Internal conflicts a creative force? I don't think so - I think that's part of the 19th century myth of the tortured genius.
Does reader feed-back help you?
Yes. I love reader feedback.
Do you participate in competitions? Have you received any awards?
Occasionally. I've won one competition - the 2004 Yosemite Writers' Conference first place for short fiction.
I don't like to pay to enter, so usually avoid comps.
Do you share rough drafts of your writings with someone whose opinion you trust?
Yes. My husband, writers on Zoetrope.com, a writers' workshop.
What discipline do you impose on yourself regarding schedules, goals, etc.?
What do you surround yourself with in your work area in order to help your concentrate?
My work area looks like a tip. Currently, stacks of books on a nearby table, bills to pay and bank statements to file next to the computer. A tube of toothpaste taken out of a recently unpacked suitcase...
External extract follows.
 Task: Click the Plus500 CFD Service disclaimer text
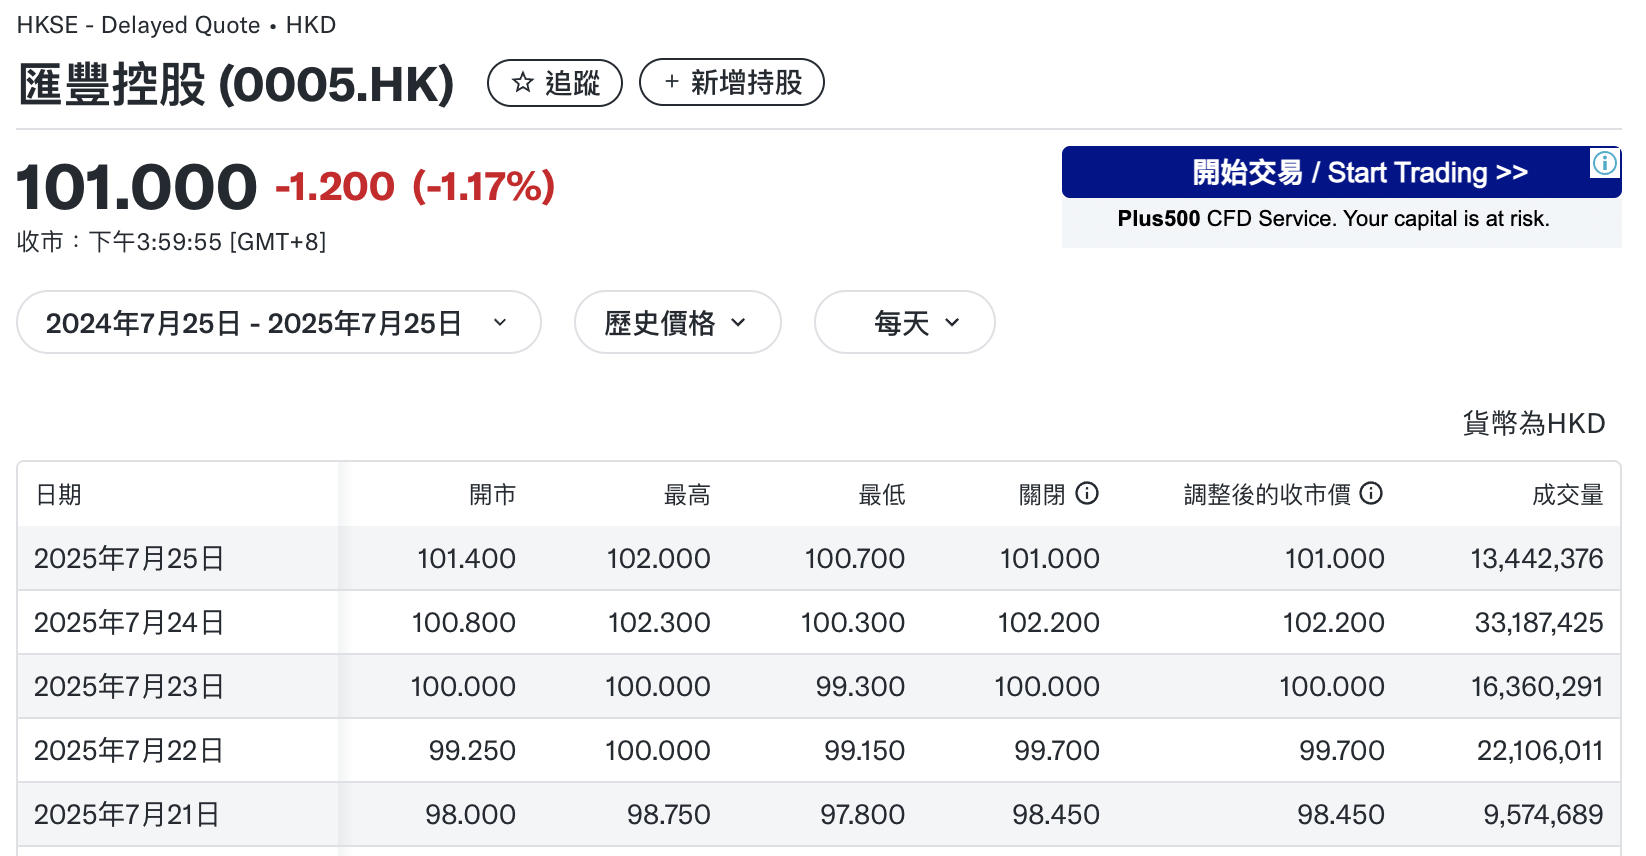coord(1333,219)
It's a small room with books on shelves on three walls, books to be shelved all over the floor, magazines on the floor next to my chair.
None of this helps to concentrate. But I don't know what to do with the stuff, so there it is.
Do you write on a computer? Do you print frequently? Do you correct on paper? What is your process?
I write on a Mac and rarely print.
What sites do you frequent on-line to share experiences or information?
Zoetrope, I've made friends there as well as learn a lot about marketing and publishing. I like Critters.com as well. That was the first writing site I joined.
In the UK, writewords.co.uk
What has been your experience with publishers?
Not particularly good. TOR, for example, looked at the synopsis plus first three chapters of my fantasy novel. After thirteen months, they asked to see the rest. After another eighteen months, I got a standard 'dear writer' form rejection. This was particularly irritating since I'd sent them £38. worth of postal coupons. (They asked for 'return postage' and I thought they might make notes on the original copy; usually, I say 'disposable copy' and simply send a reply envelope.)
I've sent a re-written version of the book to some other publishers willing to look at unsolicited material. Some reply, some don't.
A month ago, another editor has asked to see the whole thing, based on six chapters and a synopsis.
Magazine editors, on the other hand, are prompt and fairly often tell me why they don't want whatever I've sent in.
What are you working on now?
A new urban fantasy, written from the point of view of a non-shapeshifting sister of a werewolf. It's fun to do.